*** SOURCE DATA ***

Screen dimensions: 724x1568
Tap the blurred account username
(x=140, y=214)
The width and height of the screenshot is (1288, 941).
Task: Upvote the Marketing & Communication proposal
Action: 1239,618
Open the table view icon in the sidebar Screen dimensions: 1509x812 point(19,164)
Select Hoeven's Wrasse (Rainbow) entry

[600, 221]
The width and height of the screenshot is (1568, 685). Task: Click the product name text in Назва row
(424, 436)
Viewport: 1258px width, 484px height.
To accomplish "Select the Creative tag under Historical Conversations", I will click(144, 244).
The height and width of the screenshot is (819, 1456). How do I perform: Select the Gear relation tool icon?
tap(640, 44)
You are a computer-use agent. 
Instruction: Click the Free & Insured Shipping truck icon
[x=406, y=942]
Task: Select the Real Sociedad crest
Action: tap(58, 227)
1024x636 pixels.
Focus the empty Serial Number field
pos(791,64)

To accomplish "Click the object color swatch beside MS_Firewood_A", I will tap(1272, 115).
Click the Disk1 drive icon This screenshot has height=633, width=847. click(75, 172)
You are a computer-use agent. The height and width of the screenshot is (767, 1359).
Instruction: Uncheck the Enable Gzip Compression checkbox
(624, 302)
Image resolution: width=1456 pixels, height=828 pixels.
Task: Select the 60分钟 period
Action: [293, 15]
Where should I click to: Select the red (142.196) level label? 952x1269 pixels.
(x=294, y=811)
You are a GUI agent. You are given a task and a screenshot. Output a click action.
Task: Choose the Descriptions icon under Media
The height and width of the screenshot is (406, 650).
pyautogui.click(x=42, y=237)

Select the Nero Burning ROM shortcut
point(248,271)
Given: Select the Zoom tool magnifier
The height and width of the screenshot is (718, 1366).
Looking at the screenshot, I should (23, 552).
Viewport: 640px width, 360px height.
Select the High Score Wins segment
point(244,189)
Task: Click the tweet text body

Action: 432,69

***

WHAT YOU WILL DO | Repeat exactly the lines from the first line of the records above through the line containing "Click the Disk1", both included, and nothing else.

FINAL ANSWER |
Screen dimensions: 724x1568
Tap the blurred account username
(x=140, y=214)
The width and height of the screenshot is (1288, 941).
Task: Upvote the Marketing & Communication proposal
Action: 1239,618
Open the table view icon in the sidebar Screen dimensions: 1509x812 point(19,164)
Select Hoeven's Wrasse (Rainbow) entry

[600, 221]
The width and height of the screenshot is (1568, 685). Task: Click the product name text in Назва row
(424, 436)
Viewport: 1258px width, 484px height.
To accomplish "Select the Creative tag under Historical Conversations", I will click(144, 244).
The height and width of the screenshot is (819, 1456). How do I perform: Select the Gear relation tool icon?
tap(640, 44)
You are a computer-use agent. 
Instruction: Click the Free & Insured Shipping truck icon
[x=406, y=942]
Task: Select the Real Sociedad crest
Action: tap(58, 227)
1024x636 pixels.
Focus the empty Serial Number field
pos(791,64)

To accomplish "Click the object color swatch beside MS_Firewood_A", I will tap(1272, 115).
Click the Disk1 drive icon This screenshot has height=633, width=847. click(75, 172)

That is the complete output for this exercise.